The LA Times Mapped Illegal Cannabis Farms in California. It Found Enough Weed to Supply the Whole State.
With the help of satellite imagery, the Los Angeles Times has succeeded in mapping illegally grown cannabis in California — something the State of California has tried and failed to do. According to the Times, the effort uncovered 25 million square feet of illegal grows capable of producing 2.6 million pounds of marijuana. That’s enough to supply all of California with weed.
The Times relied on 2021 satellite imagery from both private and public sources. It poured over 3,000 square miles of land across six counties: Siskiyou, Trinity, Mendocino, Shasta, Butte and San Bernardino. It cross-checked the greenhouses it found against licensing maps from the state Department of Cannabis Control, county permit databases, hemp registrations, and parcel records. For crops on Native American reservations, it used maps from the U.S. Bureau of Indian Affairs. Industry-supplied yield formulas were used to calculate. Then the total amount was reduced by 30% to account for crops lost to wildfire or enforcement.

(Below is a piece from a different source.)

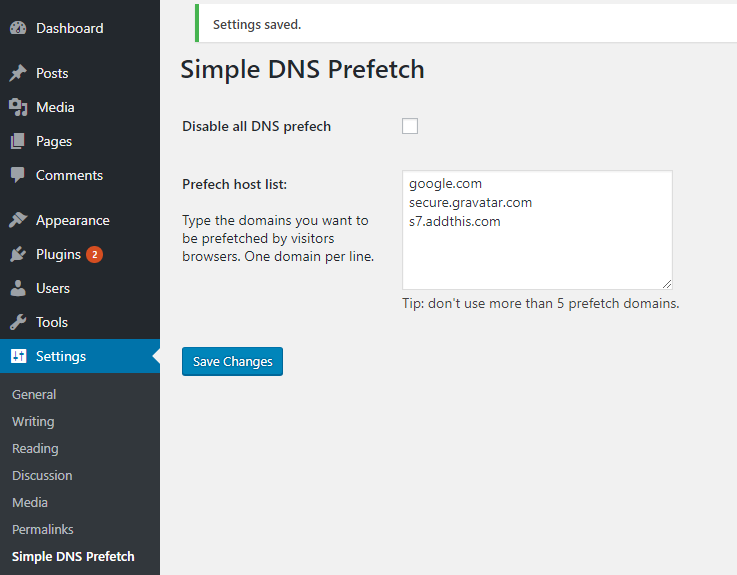Enable the Disable all DNS prefech checkbox
737x575 pixels.
(410, 126)
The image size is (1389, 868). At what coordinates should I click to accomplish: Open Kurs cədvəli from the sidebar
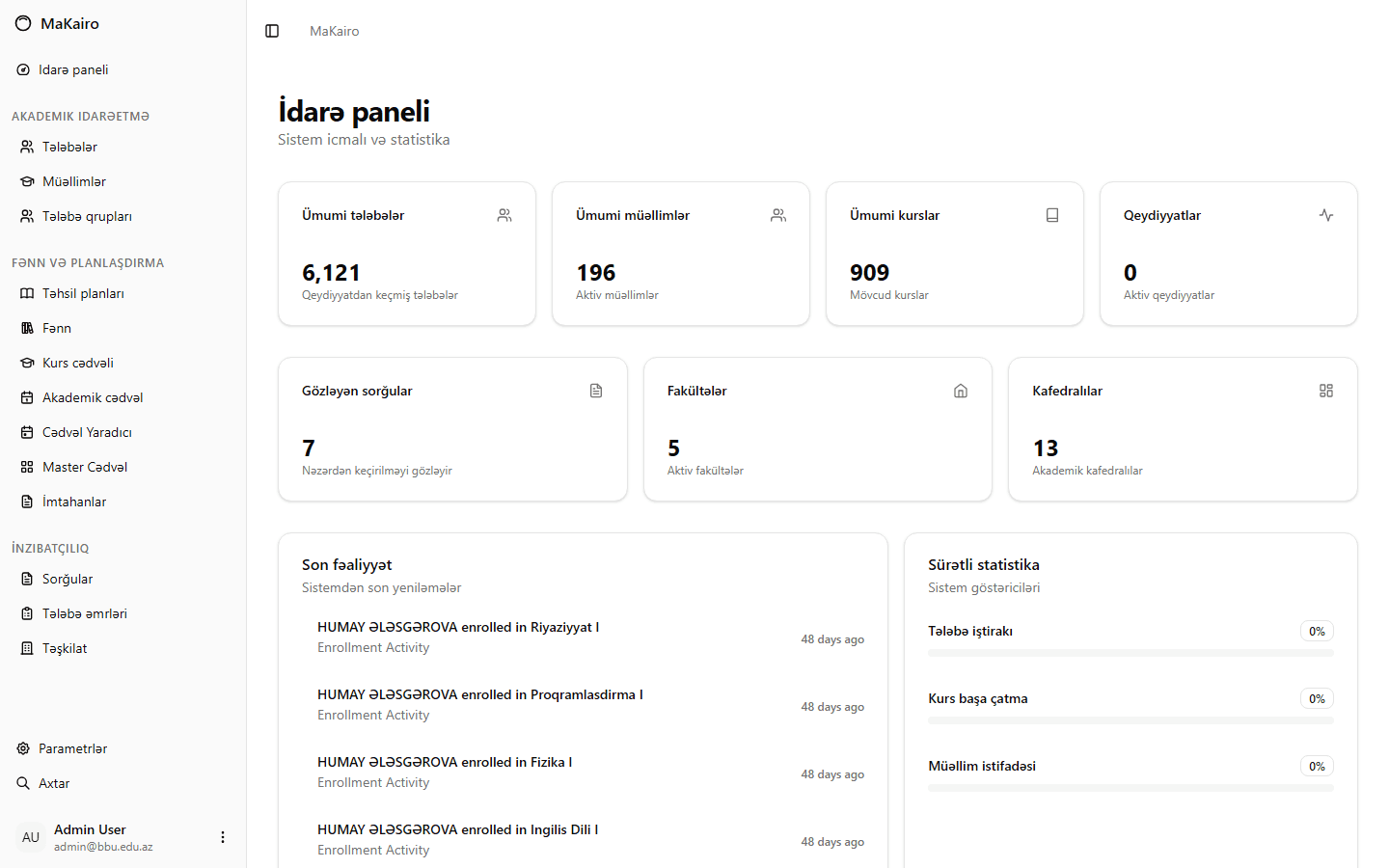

“In every place The Times looked, illicit cannabis production had increased since California reduced criminal penalties for unlicensed operations as part of legalization,” according to the publication. “There was little variation between areas that licensed cannabis and those that banned it. The findings suggest efforts to draw cannabis growers into the legal market are foundering. All but 68 of the 782 cannabis farms below Post Mountain in Trinity County, for instance, lacked a state license as of early 2022.”